Material for the task -
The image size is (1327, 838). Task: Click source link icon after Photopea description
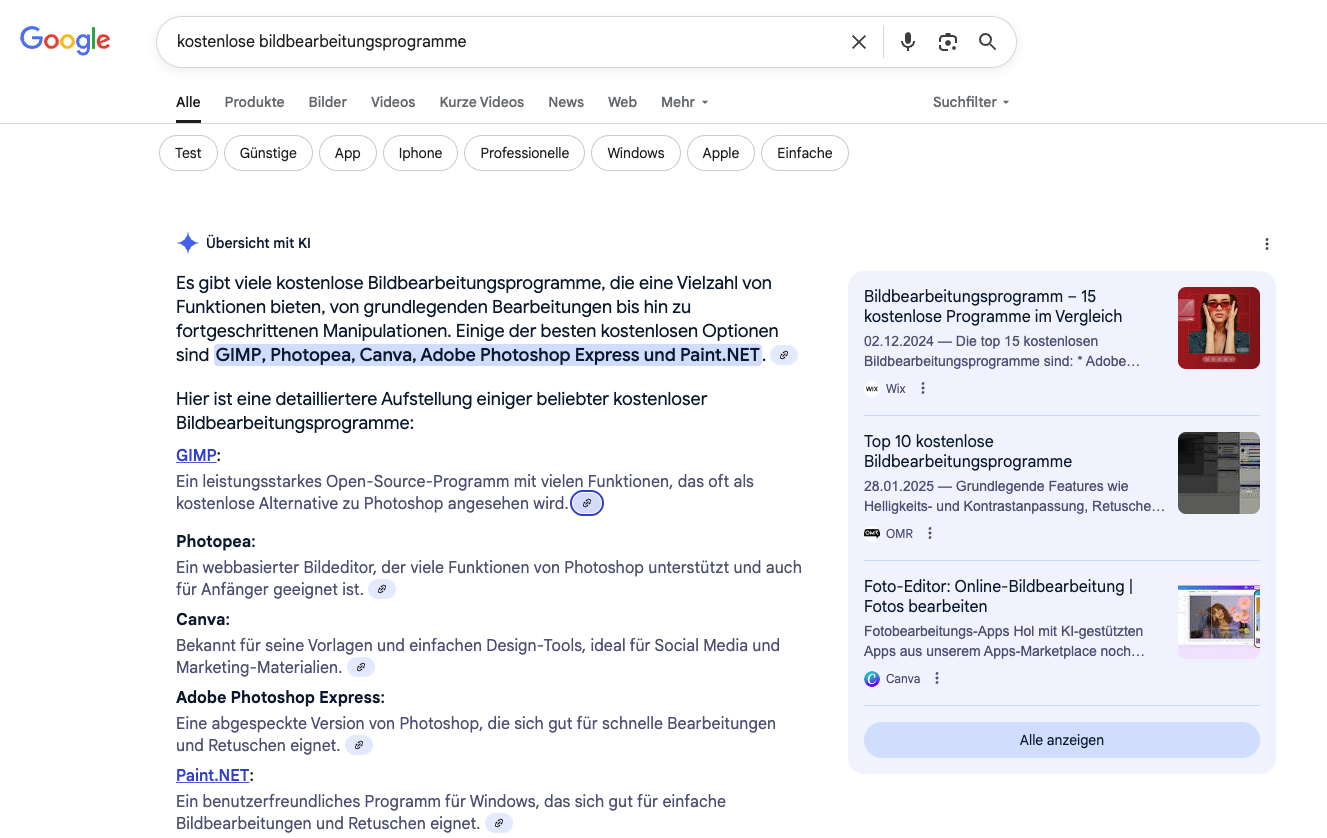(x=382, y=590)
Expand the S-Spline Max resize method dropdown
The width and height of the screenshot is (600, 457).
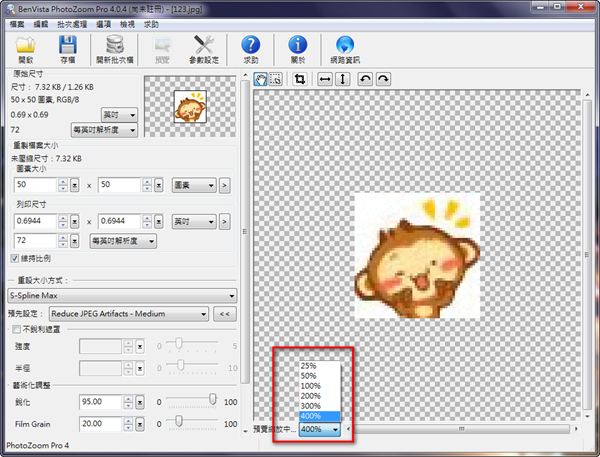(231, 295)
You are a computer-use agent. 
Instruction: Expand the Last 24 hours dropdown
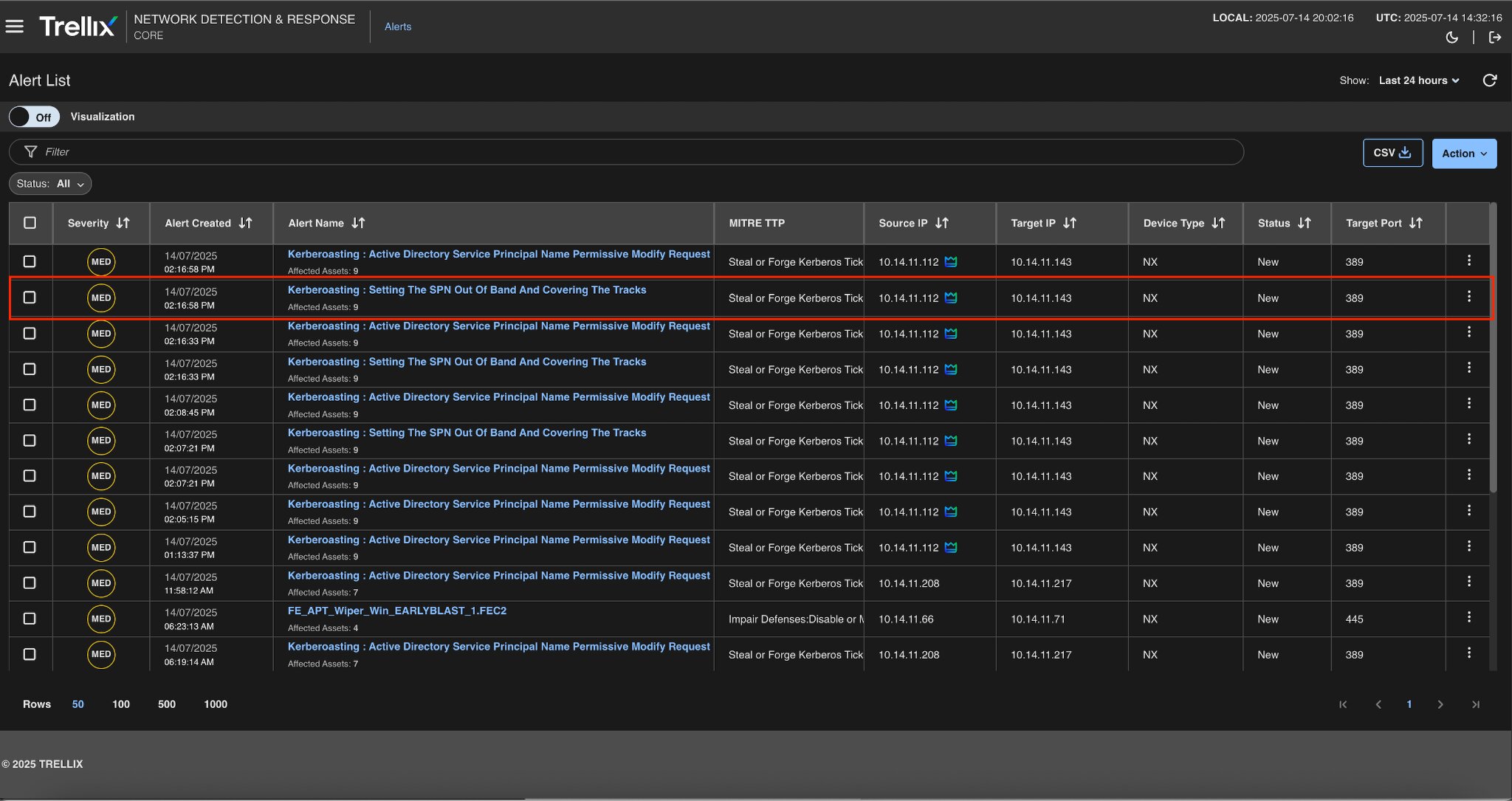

Set task - Write out every line of the material above word for word, leaving out the pictures.

Complete answer -
The image size is (1327, 838). Task: Click source link icon after Photopea description
(x=382, y=590)
Expand the S-Spline Max resize method dropdown
The width and height of the screenshot is (600, 457).
(231, 295)
You are a computer-use agent. 
Instruction: Expand the Last 24 hours dropdown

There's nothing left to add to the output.